You are viewing a plain text version of this content. The canonical link for it is here.
Posted to user@drill.apache.org by John Omernik <jo...@omernik.com> on 2017/05/01 19:26:36 UTC

Parquet, Arrow, and Drill Roadmap

Hey all - I posted this to both dev and user as I could mentally make the
argument for both,

Sorry if this is answered somewhere already. I know in the past, there have
been discussions around using two different readers for Parquet, and
performance gains/losses, issues. etc.

Right now, the store.parquet.use_new_reader is set to false (1.10) and I
was trying to get more information about this and what the eventual roadmap
for drill will be...

So, in the docs I see use_new_reader is set to be not supported in this
release.  What I am looking for is a little information on:

- What the two readers are (is one a special drill thing, is the other  a
standard reader from the parquet project?)
- What is the eventual goal here... to be able to use and switch between
both? To provide the option? To have code parity with another project?
- Do either of the readers work with Arrow?
- How does Arrow and Parquet readers fit together?
- Will the readers ever converge?

I have other questions too, but these are examples of where I am coming
from. Is there a good starting place for my research on this subject?

Thanks,
John

Re: Parquet, Arrow, and Drill Roadmap

Posted by John Omernik <jo...@omernik.com>.
I've created a JIRA on this request. The idea here being some higher level
descriptions of these projects (I included Calcite in the JIRA too), what
they do for the project, what the current state of integration is, what
options we have for future states, and what benefits those future states
bring.   For Parquet, I think we could go deeper into some of the
settings/tweaks with real world examples to help folks do data better.

Thanks!


https://issues.apache.org/jira/browse/DRILL-5471

On Tue, May 2, 2017 at 1:46 PM, Padma Penumarthy <pp...@mapr.com>
wrote:

> One thing I want to add is use_new_reader uses reader from parquet-mr
> library, where as
> default one is drill’s native reader which is supposed to be better,
> performance wise.
> But, it does not support complex types and we automatically switch to use
> reader from parquet library
> when we have to read complex types.
>
> Thanks,
> Padma
>
>
> On May 2, 2017, at 11:09 AM, Jinfeng Ni <jni@apache.org<mailto:jni@
> apache.org>> wrote:
>
>
> - What the two readers are (is one a special drill thing, is the other  a
> standard reader from the parquet project?)
> - What is the eventual goal here... to be able to use and switch between
> both? To provide the option?

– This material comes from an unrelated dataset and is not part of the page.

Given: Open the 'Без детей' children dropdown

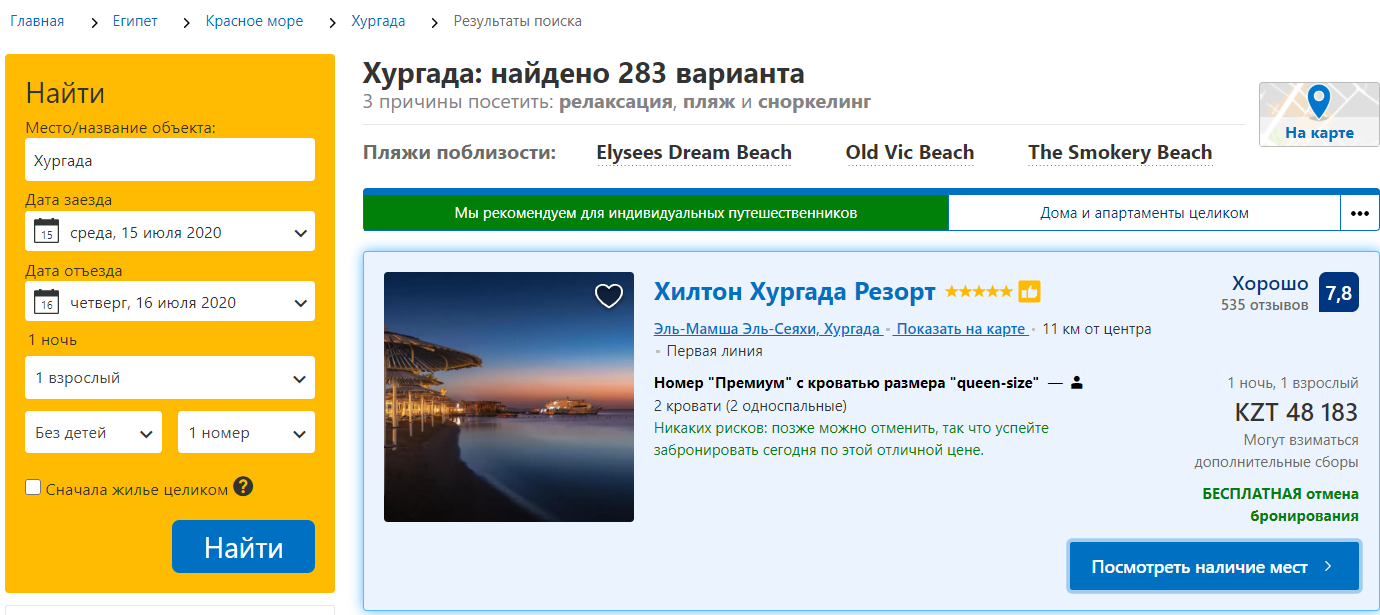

To have code parity with another project?
>
> Both readers were for reading parquet data into Drill's value vector.
> The default one (when store.parquet.use_new_reader is false) was
> faster (based on measurements done by people worked on the two
> readers), but it could not support complex type like map/array.  The
> new reader would be used by Drill either if you change the option to
> true, or when the parquet data you are querying contain complex type
> (even with the default option being false). Therefore, both readers
> might be used by Drill code.
>
> There was a Parquet hackathon some time ago, which aimed to make
> people in different projects using parquet work together to
> standardize a vectorized reader. I did not keep track of that effort.
> People with better knowledge of that may share their inputs.
>
>
> - Do either of the readers work with Arrow?
>
> For now, neither works with Arrow, since Drill has not integrated with
> Arrow yet. See DRILL-4455 for the latest discussion
> (https://issues.apache.org/jira/browse/DRILL-4455).  I would expect
> Drill's parquet reader will work with Arrow, once the integration is
> done.
>
>

Re: Parquet, Arrow, and Drill Roadmap

Posted by Padma Penumarthy <pp...@mapr.com>.
One thing I want to add is use_new_reader uses reader from parquet-mr library, where as
default one is drill’s native reader which is supposed to be better, performance wise.
But, it does not support complex types and we automatically switch to use reader from parquet library
when we have to read complex types.

Thanks,
Padma


On May 2, 2017, at 11:09 AM, Jinfeng Ni <jn...@apache.org>> wrote:


- What the two readers are (is one a special drill thing, is the other  a
standard reader from the parquet project?)
- What is the eventual goal here... to be able to use and switch between
both? To provide the option? To have code parity with another project?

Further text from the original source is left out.